The mammal adviser emphasised that legislation which would ensure pets are microchipped and neutered would "significantly reduce this threat".

The Scottish Wildcat Action also tracked 14 hybrids with GPS collars to identify the threats to the species.

He added: “The ultimate goal must be to establish a population of wildcats that does not need further human intervention to secure its survival.

"We’re hopeful that we can achieve this by working together now to protect and restore this iconic species for generations to come.”

The next phase in efforts to protect the future of the Scottish Wildcat is being led by the Royal Zoological Society of Scotland (RZSS) in collaboration with NatureScot, Forestry and Land Scotland, Cairngorms National Park Authority, Nordens Ark and Junta de Andalucía.

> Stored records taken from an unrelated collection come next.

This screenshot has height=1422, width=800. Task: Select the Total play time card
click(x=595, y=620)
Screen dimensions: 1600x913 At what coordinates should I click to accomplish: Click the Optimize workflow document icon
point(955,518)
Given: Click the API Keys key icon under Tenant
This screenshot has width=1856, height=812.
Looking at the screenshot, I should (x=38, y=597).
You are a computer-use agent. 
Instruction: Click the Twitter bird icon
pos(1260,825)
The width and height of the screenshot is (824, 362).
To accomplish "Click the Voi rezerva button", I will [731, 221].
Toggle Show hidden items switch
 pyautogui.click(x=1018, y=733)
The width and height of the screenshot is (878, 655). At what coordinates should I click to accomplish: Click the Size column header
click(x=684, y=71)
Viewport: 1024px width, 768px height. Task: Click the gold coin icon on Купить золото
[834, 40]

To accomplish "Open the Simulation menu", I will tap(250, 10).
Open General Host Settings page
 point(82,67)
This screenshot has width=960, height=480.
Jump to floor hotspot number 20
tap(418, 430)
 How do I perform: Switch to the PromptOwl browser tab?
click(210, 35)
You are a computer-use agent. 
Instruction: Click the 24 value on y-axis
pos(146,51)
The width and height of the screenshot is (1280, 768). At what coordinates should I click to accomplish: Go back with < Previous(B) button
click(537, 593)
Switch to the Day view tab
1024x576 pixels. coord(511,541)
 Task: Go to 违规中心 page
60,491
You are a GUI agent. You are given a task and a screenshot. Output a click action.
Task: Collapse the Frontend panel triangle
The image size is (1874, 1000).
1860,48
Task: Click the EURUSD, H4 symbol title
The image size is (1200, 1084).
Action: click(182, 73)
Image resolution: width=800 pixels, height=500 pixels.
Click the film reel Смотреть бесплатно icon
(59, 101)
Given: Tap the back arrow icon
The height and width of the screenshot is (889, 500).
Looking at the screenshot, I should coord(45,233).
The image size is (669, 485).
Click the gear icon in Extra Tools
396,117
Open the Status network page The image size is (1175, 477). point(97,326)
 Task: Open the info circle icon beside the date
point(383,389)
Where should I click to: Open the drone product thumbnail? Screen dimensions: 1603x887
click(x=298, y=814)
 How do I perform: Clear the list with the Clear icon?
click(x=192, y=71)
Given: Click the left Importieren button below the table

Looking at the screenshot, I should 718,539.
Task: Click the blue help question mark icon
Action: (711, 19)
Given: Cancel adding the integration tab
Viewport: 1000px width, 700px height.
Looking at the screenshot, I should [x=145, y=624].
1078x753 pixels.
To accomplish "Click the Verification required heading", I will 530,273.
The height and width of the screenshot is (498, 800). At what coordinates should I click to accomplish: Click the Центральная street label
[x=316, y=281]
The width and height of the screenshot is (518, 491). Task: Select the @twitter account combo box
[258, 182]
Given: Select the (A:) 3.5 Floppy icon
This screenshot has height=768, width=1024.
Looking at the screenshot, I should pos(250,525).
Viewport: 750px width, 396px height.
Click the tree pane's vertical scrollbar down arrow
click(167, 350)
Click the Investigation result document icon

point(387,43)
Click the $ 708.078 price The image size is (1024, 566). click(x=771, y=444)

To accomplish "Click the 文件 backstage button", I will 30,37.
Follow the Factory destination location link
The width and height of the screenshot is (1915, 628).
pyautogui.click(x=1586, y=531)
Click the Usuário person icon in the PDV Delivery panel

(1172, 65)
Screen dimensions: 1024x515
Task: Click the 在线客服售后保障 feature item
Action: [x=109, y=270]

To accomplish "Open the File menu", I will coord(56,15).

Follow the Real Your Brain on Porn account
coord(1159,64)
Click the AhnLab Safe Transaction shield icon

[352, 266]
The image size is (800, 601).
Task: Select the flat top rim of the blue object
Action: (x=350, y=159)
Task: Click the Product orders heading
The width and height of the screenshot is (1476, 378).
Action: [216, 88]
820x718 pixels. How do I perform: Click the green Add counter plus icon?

We previously reported that the Saving Wildcats partnership reached a "milestone" moment as young wildcats were moved into pre-release enclosures.

Saving Wildcats project lead Dr Helen Senn said: “These reports show that wildcats are truly on the brink of extinction in Britain, and that a significant amount of work still needs to be done to secure a future for the Scottish wildcat population.

“Saving Wildcats is evidence based, building on the research that was undertaken by Scottish Wildcat Action and follows recommendations to restore wildcats in Scotland through breeding them for release.

“The partnership is working extensively with a wide variety of national and international experts to carry out trial releases of wildcats and we welcome further action nationwide from stakeholders to save the wildcat population throughout Scotland.”